• **Stored data**
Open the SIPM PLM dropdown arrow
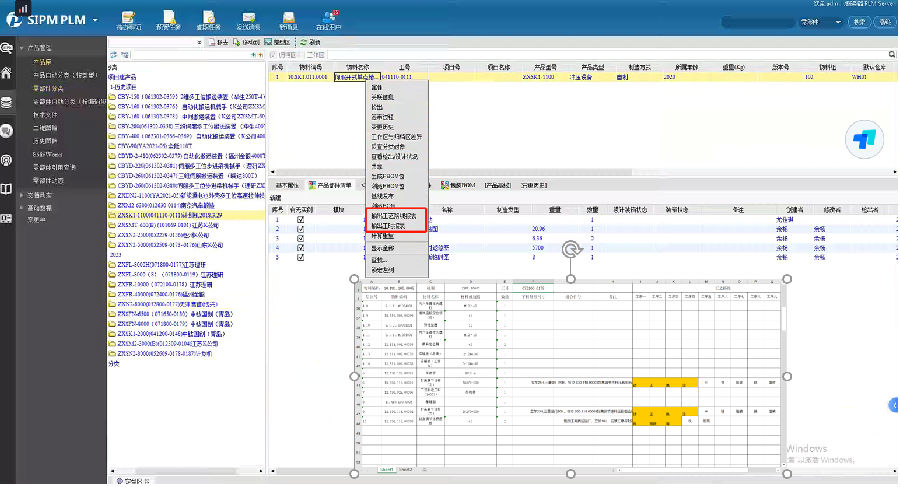 (95, 20)
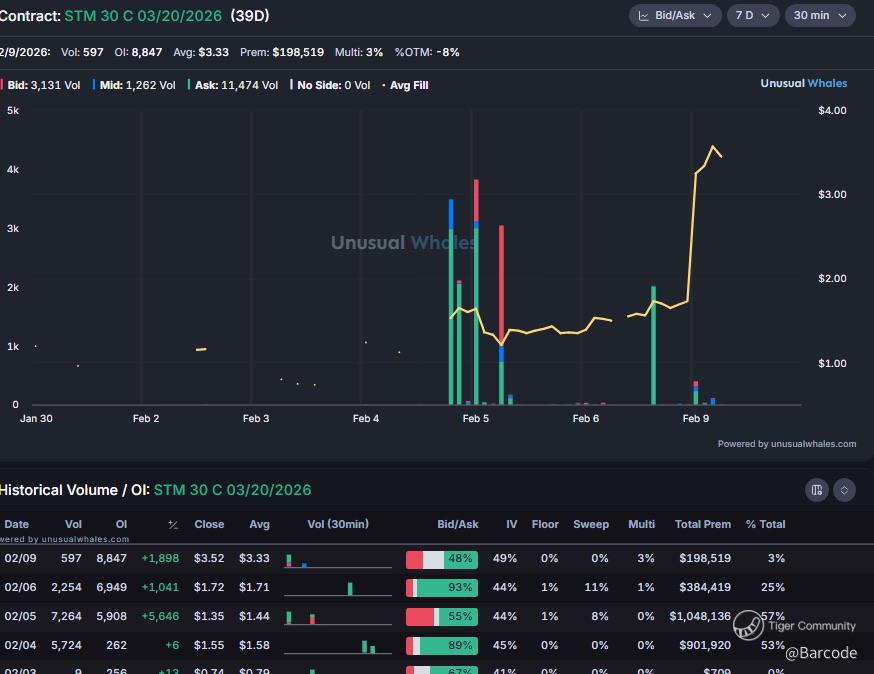Screen dimensions: 874x674
Task: Toggle the Bid volume legend series
Action: (42, 86)
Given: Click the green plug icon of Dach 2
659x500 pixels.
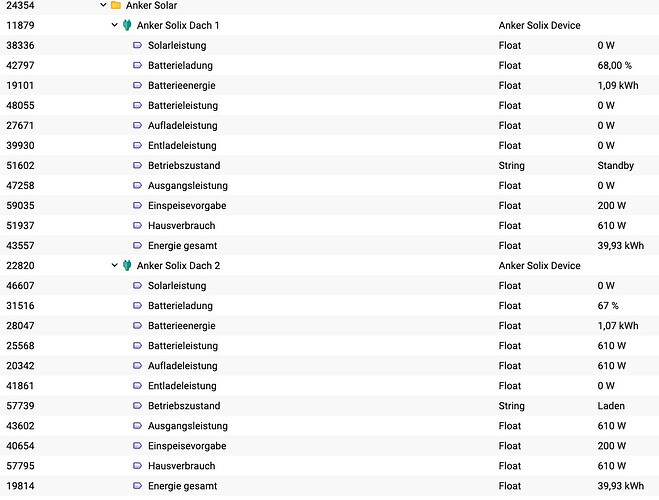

• **Task objective**
Hand back exactly the lines from the one with "Given: Click the green plug icon of Dach 2" through the last line of the data above, both ends included, with every picture left out.

• **Written answer**
Given: Click the green plug icon of Dach 2
659x500 pixels.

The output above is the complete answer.